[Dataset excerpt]

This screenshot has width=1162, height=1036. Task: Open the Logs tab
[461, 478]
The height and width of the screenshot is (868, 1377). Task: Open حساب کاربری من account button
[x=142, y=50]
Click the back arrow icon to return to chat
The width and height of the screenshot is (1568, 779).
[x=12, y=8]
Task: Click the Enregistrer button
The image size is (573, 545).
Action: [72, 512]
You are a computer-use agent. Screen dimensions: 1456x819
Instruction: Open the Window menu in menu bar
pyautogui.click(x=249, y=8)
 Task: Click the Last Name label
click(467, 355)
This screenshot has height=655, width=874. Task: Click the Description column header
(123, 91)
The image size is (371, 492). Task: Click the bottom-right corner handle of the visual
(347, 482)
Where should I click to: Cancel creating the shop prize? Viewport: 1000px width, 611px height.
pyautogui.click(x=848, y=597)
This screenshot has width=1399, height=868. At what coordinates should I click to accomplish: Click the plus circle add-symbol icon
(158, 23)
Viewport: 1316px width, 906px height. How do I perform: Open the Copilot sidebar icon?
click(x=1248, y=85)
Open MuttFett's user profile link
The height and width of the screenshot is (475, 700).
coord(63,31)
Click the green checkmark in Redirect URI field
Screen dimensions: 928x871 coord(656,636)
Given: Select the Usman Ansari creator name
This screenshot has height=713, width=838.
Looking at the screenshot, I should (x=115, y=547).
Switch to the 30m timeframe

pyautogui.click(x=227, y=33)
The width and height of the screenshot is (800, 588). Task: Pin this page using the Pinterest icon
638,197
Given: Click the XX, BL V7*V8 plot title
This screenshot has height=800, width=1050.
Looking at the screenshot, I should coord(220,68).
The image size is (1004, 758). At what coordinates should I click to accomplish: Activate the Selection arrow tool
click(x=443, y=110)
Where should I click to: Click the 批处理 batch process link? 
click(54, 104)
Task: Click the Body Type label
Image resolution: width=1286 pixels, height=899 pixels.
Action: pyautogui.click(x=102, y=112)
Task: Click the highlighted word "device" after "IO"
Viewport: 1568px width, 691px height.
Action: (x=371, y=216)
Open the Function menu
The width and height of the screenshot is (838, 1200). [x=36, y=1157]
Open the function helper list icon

### Description of the task
Edit the listing above by replacing each "This screenshot has" with "This image has", keeping every other line and character the same.

### Response to the task
This image has width=1162, height=1036. Task: Open the Logs tab
[461, 478]
The height and width of the screenshot is (868, 1377). Task: Open حساب کاربری من account button
[x=142, y=50]
Click the back arrow icon to return to chat
The width and height of the screenshot is (1568, 779).
[x=12, y=8]
Task: Click the Enregistrer button
The image size is (573, 545).
Action: [72, 512]
You are a computer-use agent. Screen dimensions: 1456x819
Instruction: Open the Window menu in menu bar
pyautogui.click(x=249, y=8)
 Task: Click the Last Name label
click(467, 355)
This image has height=655, width=874. Task: Click the Description column header
(123, 91)
The image size is (371, 492). Task: Click the bottom-right corner handle of the visual
(347, 482)
Where should I click to: Cancel creating the shop prize? Viewport: 1000px width, 611px height.
pyautogui.click(x=848, y=597)
This image has width=1399, height=868. At what coordinates should I click to accomplish: Click the plus circle add-symbol icon
(158, 23)
Viewport: 1316px width, 906px height. How do I perform: Open the Copilot sidebar icon?
click(x=1248, y=85)
Open MuttFett's user profile link
The height and width of the screenshot is (475, 700).
coord(63,31)
Click the green checkmark in Redirect URI field
Screen dimensions: 928x871 coord(656,636)
Given: Select the Usman Ansari creator name
This image has height=713, width=838.
Looking at the screenshot, I should (x=115, y=547).
Switch to the 30m timeframe

pyautogui.click(x=227, y=33)
The width and height of the screenshot is (800, 588). Task: Pin this page using the Pinterest icon
638,197
Given: Click the XX, BL V7*V8 plot title
This image has height=800, width=1050.
Looking at the screenshot, I should coord(220,68).
The image size is (1004, 758). At what coordinates should I click to accomplish: Activate the Selection arrow tool
click(x=443, y=110)
Where should I click to: Click the 批处理 batch process link? 
click(54, 104)
Task: Click the Body Type label
Image resolution: width=1286 pixels, height=899 pixels.
Action: pyautogui.click(x=102, y=112)
Task: Click the highlighted word "device" after "IO"
Viewport: 1568px width, 691px height.
Action: (x=371, y=216)
Open the Function menu
The width and height of the screenshot is (838, 1200). [x=36, y=1157]
Open the function helper list icon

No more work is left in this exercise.